> [Requirement] Lines to restate from the data below: from the one containing "Select the Rotate" to the one containing "Expand 查看算法标签 under", both included. Give them again exactly, and only them.

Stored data
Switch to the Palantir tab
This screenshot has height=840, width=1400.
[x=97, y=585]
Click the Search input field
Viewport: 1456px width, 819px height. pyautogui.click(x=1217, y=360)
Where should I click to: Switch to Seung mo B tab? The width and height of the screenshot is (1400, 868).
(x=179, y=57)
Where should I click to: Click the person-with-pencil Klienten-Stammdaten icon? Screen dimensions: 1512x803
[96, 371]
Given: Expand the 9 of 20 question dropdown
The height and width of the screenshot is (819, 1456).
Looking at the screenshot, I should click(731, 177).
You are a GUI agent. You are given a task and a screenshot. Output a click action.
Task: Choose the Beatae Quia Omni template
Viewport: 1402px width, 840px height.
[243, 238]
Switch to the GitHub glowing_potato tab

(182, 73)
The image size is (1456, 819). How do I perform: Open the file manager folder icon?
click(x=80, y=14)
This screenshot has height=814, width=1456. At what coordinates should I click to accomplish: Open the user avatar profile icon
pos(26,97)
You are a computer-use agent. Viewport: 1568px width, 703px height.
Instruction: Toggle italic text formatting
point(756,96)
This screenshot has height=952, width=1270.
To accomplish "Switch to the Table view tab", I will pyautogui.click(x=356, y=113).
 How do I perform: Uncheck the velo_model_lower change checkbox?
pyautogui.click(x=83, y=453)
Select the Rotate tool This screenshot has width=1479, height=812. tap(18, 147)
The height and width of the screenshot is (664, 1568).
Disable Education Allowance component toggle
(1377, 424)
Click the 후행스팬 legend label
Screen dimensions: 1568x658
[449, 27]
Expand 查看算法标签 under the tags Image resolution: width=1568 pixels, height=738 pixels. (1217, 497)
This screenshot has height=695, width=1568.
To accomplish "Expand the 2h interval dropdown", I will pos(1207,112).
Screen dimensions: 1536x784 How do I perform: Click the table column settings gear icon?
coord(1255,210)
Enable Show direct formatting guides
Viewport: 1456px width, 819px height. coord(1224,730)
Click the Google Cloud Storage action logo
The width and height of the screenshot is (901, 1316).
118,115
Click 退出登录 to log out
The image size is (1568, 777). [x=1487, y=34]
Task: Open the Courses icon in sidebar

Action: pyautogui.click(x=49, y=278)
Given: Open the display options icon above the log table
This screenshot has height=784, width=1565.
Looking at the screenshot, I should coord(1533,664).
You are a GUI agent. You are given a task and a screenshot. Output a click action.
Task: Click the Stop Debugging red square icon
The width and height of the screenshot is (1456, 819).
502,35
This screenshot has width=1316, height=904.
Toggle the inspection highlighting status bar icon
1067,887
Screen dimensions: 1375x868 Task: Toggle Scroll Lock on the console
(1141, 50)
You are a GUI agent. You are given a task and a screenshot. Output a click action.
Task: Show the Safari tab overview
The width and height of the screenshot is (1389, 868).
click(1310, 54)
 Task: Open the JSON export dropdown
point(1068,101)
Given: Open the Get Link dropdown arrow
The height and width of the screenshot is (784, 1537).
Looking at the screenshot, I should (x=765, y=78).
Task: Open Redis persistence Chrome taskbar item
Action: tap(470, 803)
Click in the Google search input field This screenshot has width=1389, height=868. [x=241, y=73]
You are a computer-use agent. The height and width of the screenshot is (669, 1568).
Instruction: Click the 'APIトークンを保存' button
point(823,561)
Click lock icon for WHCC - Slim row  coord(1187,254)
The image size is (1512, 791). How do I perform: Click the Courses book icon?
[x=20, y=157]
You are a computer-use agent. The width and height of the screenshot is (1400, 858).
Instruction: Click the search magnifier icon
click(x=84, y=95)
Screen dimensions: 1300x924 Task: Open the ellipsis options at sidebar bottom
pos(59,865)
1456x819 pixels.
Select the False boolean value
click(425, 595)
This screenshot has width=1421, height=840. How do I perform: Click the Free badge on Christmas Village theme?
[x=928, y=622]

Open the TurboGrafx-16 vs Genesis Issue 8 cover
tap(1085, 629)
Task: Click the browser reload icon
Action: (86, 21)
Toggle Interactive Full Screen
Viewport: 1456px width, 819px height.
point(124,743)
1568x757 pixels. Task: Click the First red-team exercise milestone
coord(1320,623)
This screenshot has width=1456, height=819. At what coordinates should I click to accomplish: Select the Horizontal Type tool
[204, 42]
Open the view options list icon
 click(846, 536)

> [Answer below]
Select the Rotate tool This screenshot has width=1479, height=812. tap(18, 147)
The height and width of the screenshot is (664, 1568).
Disable Education Allowance component toggle
(1377, 424)
Click the 후행스팬 legend label
Screen dimensions: 1568x658
[449, 27]
Expand 查看算法标签 under the tags Image resolution: width=1568 pixels, height=738 pixels. (1217, 497)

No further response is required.